El perfil de nuestros gobernadores, pues, mantiene una constante desde los días de Ponce de León. Sigue en vigencia un patriciado en el que los lazos de sangre y clase se unen a una blancura de cuatro costados como requisitos para detentar la cúspide del poder. Requisitos estos que no se limitan a los gobernantes, sino que podemos apreciar por igual en sus adversarios electorales, desde Martín Travieso en 1948 hasta David Bernier en 2016, tal vez con una solitaria excepción: el muy poco recordado Luis Negrón López. Como candidato para la gobernación por el Partido Popular Democrático en 1968, Negrón López fue sujeto de «la más dolorosa, injusta y calumniosa de todas las campañas políticas que hasta entonces se habían celebrado en Puerto Rico». Aunque llevado de la mano de Muñoz Marín, Negrón López fue un candidato mas bien de cuello azul, que del tradicional cuello blanco. Sus facciones no tan caucásicas y su extracción humilde lo hacían ajeno al patriciado, a pesar del poder acumulado desde el Senado.
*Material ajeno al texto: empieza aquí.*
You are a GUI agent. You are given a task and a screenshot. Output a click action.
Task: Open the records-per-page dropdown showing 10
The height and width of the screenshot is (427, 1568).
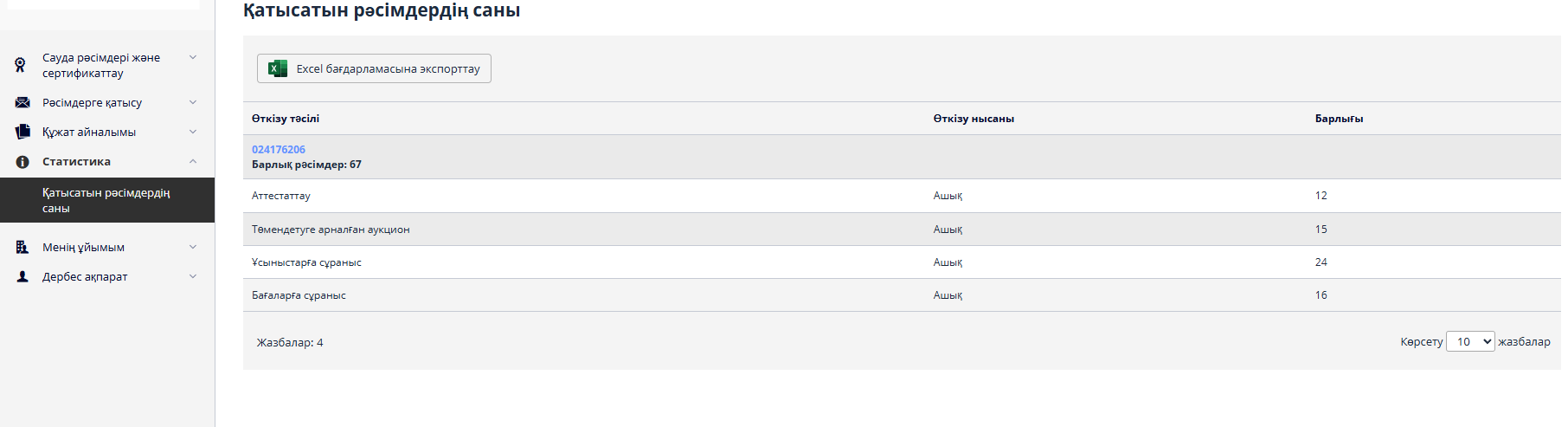(1469, 341)
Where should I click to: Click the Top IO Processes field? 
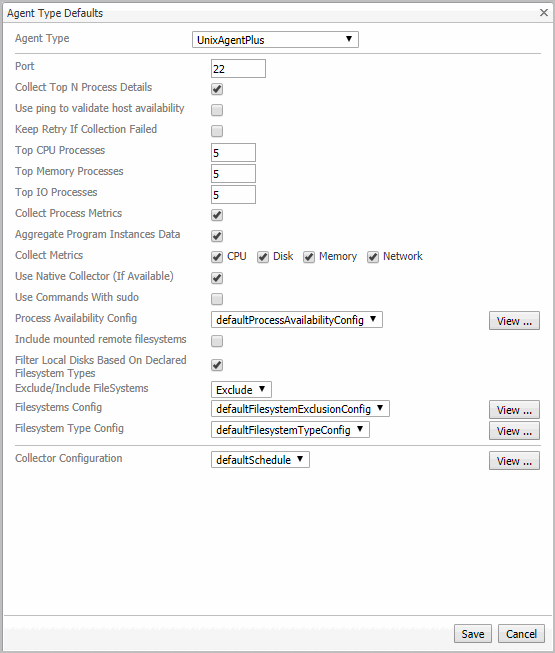click(233, 194)
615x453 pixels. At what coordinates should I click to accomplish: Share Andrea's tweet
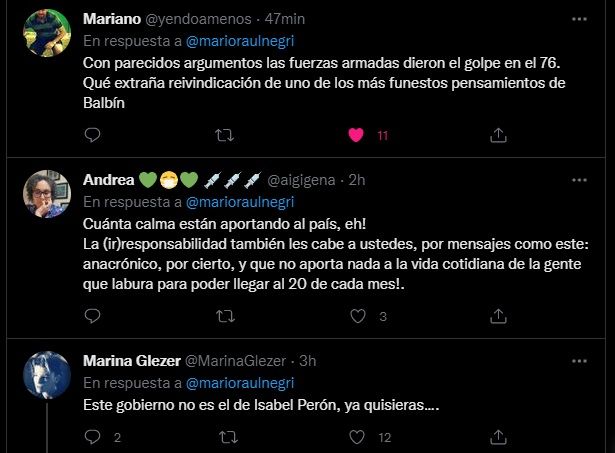(x=498, y=316)
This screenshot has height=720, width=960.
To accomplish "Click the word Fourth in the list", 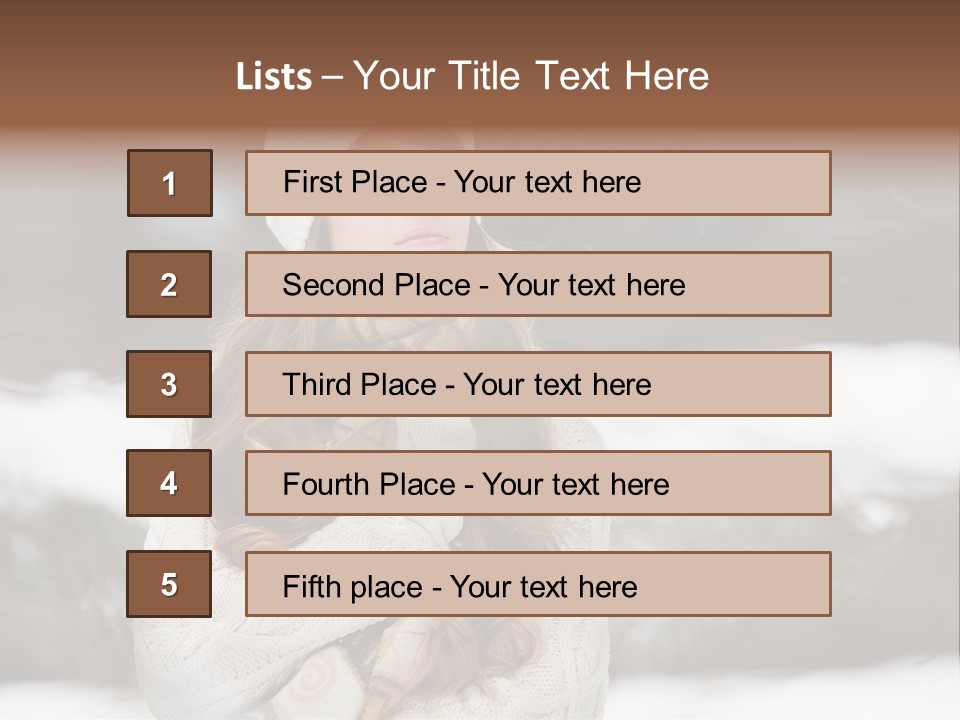I will click(x=326, y=484).
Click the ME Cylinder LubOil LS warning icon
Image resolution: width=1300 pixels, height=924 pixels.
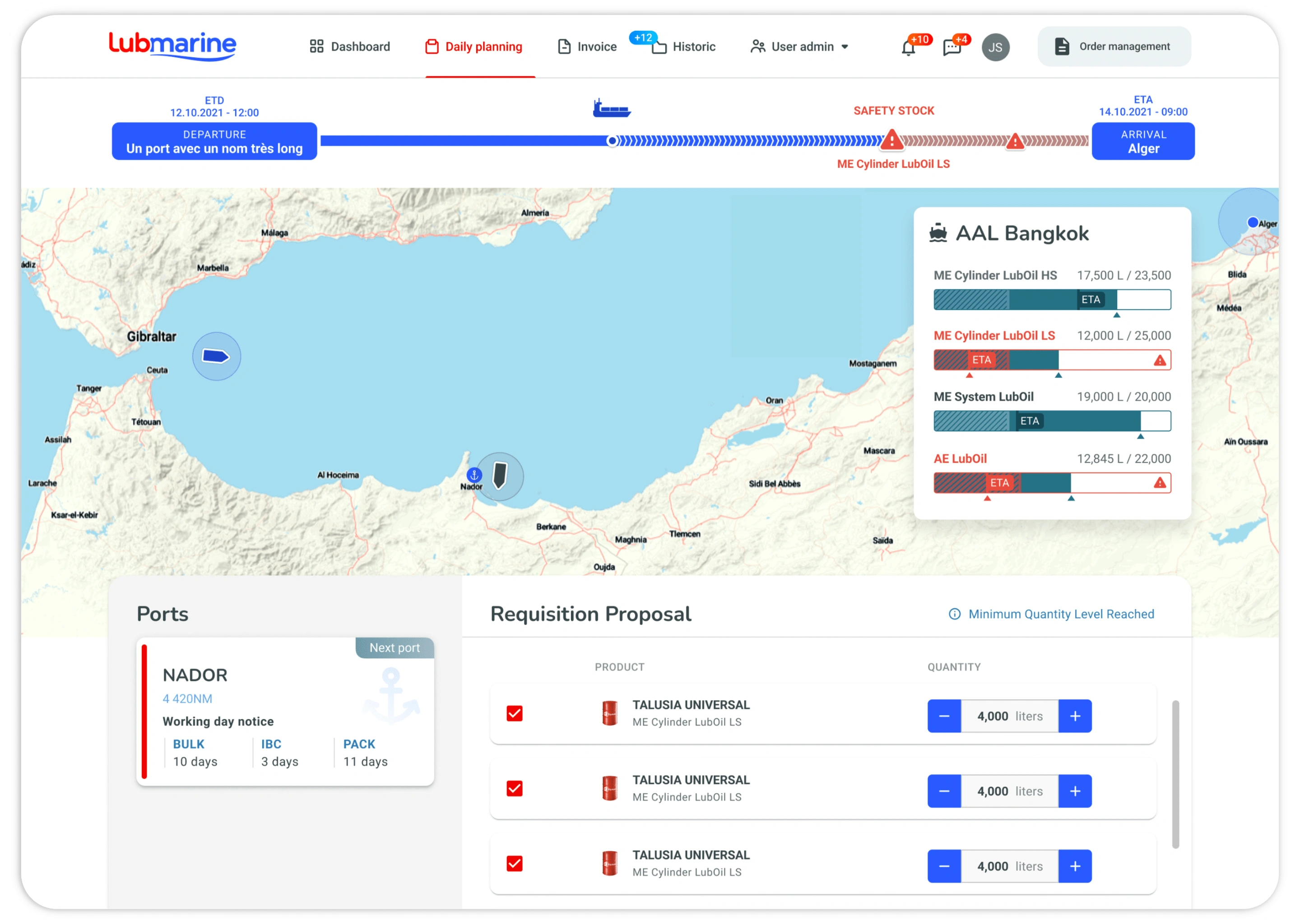[x=1160, y=360]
En el presente, el patriciado se atrinchera en las ya mencionadas cofradías intra-partidistas, donde además gozar de buena presencia mediática y gustos caros por los lujos y la vestimenta son atributos esenciales. Por el contrario, Wanda Vázquez Garced es la típica soldado de fila que puede ser de utilidad al partido y derivar pingües beneficios por sus servicios, pero con límites. Accede a la gobernación, no gracias al presidente del Senado Thomas Rivera Schatz, sino por mandato constitucional y por estar en el lugar preciso, en el momento indicado. Ella nunca habría llegado a la gobernación por los pasillos reservados para el patriciado. No es de su clase y, por ende, se le exige ceder su silla en Fortaleza a un miembro de la cofradía. No es lo suficientemente blanca, atractiva, apadrinada y, para colmo, es mujer. La saña con la que se le ataca, tanto dentro como fuera del Partido Nuevo Progresista, delata el sentimiento típico del rechazo por extracción social.
La nueva gobernadora arriba al puesto por los caminos misteriosos de la sorda lucha de poder que aborrece los vacíos y solo quiere seguir las reglas de juego cuando le conviene. Llega con la tara de imputaciones por acciones pasadas, algunas con fundamento, otras no tanto. Pero llega también con una oportunidad real de gobernar sin promesas que romper y de paso demostrar que no hay que pertenecer al círculo de los que se piensan mejores y con derecho divino y exclusivo a gobernar. Y de eso, en este País, no hay precedente. Y por eso vale la pena decir: gobernadora, quédese.